FRBS: Repeating Radio Signals Coming From Distant Galaxy Detected By Astronomers




Repeating radio signals from a mysterious source in a dwarf galaxy 3 billion light-years away have been detected by astronomers.

Using the Green Bank Telescope in West Virginia, scientists with the Breakthrough Listen initiative—a massive project dedicated to finding signs of intelligent alien life—recorded 15 repeating fast radio bursts (FRBs) on August 26.

The FRBs only last a few milliseconds, appearing to be coming from deep space. Because FRBs have an extremely short duration, and because scientists usually find them in data only after the event has taken place, pinpointing their origin has not been possible.

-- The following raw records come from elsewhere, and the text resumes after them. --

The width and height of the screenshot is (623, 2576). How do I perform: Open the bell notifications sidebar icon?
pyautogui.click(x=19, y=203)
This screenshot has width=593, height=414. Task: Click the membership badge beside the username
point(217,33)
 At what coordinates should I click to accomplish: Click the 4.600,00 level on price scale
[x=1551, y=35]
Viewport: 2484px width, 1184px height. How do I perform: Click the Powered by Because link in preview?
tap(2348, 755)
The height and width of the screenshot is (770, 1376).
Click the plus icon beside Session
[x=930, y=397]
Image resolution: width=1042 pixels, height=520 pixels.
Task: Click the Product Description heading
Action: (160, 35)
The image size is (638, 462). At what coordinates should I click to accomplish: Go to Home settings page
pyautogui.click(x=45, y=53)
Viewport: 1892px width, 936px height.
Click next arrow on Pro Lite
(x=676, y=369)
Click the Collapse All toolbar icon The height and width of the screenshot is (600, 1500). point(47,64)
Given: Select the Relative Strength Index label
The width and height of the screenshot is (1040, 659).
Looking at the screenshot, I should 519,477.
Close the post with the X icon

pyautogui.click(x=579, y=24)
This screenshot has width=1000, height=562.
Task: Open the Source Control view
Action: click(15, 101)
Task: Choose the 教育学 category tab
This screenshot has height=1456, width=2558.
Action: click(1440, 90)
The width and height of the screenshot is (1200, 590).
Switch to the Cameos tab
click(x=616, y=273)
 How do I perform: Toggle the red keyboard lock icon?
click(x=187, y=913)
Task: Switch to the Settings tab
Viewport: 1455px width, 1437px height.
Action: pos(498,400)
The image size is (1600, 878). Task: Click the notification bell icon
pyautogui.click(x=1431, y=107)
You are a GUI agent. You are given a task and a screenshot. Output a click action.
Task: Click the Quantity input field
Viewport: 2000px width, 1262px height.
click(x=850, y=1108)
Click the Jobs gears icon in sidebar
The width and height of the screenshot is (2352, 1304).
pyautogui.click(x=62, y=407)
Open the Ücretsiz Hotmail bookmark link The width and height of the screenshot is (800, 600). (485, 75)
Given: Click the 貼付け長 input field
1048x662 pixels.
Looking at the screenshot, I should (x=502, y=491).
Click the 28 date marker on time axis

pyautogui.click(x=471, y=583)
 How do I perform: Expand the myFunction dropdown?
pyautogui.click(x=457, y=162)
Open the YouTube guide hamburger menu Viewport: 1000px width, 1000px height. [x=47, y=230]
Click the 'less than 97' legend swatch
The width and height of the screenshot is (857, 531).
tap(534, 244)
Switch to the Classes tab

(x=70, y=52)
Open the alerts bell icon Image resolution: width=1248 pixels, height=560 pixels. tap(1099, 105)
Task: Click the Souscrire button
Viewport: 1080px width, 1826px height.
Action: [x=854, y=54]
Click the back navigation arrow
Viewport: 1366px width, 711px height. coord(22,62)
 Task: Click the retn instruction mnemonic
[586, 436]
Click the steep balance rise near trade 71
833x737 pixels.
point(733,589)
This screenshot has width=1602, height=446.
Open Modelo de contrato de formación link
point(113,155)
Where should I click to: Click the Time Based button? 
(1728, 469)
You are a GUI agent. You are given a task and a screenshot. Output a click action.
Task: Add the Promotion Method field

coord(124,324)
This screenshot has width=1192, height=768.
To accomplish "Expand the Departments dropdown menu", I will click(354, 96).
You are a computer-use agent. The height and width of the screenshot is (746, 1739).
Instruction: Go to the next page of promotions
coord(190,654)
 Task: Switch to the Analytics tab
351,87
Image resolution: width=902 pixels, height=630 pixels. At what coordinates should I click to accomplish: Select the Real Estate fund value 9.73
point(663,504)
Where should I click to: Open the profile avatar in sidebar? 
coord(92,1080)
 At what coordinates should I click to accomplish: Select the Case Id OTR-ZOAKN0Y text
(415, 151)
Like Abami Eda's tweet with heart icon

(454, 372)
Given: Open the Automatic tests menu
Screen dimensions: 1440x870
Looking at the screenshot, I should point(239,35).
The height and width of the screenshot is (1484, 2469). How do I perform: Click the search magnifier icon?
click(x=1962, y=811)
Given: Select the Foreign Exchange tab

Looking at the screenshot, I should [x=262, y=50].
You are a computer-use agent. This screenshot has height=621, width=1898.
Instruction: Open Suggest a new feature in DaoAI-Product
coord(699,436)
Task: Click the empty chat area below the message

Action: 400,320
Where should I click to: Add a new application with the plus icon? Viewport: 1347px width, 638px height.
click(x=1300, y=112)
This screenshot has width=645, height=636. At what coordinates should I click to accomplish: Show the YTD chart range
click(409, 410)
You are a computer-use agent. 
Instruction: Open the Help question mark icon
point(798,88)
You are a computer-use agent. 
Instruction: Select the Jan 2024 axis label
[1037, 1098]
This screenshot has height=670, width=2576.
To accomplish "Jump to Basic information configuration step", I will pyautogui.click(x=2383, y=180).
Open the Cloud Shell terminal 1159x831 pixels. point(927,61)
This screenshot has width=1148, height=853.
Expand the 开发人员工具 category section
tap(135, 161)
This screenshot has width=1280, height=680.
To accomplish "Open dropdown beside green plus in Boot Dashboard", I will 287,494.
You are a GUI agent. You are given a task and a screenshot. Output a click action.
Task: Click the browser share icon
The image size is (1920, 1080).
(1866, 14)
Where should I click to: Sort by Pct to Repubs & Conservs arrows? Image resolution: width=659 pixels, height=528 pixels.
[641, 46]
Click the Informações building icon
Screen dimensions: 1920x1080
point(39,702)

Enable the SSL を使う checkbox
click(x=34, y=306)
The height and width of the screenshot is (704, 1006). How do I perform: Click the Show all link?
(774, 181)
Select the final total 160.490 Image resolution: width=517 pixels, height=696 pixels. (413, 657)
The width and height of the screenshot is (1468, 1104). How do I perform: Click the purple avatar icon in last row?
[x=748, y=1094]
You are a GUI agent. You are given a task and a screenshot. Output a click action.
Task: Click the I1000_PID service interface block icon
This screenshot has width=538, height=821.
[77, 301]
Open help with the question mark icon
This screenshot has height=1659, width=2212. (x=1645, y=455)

Almost two dozen FRBs have been recorded. Most often, they are one-off events, but in 2016 scientists announced in the journal Nature that they had found a repeating radio signal—FRB 121102. By monitoring and tracking this repeating burst, they were able to trace it back to a dwarf galaxy 3 billion light-years away. Still, the source remained elusive. Nothing that we know of in that region of space could be producing these signals.

Now the Breakthrough Listen team has detected 15 more busts coming from FRB 121102. Vishal Gajjar, a postdoctoral researcher at the University of California, Berkeley, where Breakthrough Listen is based, observed the new bursts during a monitoring effort run. He and his colleagues collected 400 terabytes of data over the 4 to 8 GHz frequency band, or C-band, which is mostly used for satellite communications.

Initial results indicate that FRBs emit at higher frequencies than previously observed. This discovery that should help scientists determine the source producing the bursts.

Several explanations for FRBs have been suggested.

Despite widespread speculation, the possibility of the signals coming from an advanced alien civilization has been largely ruled out.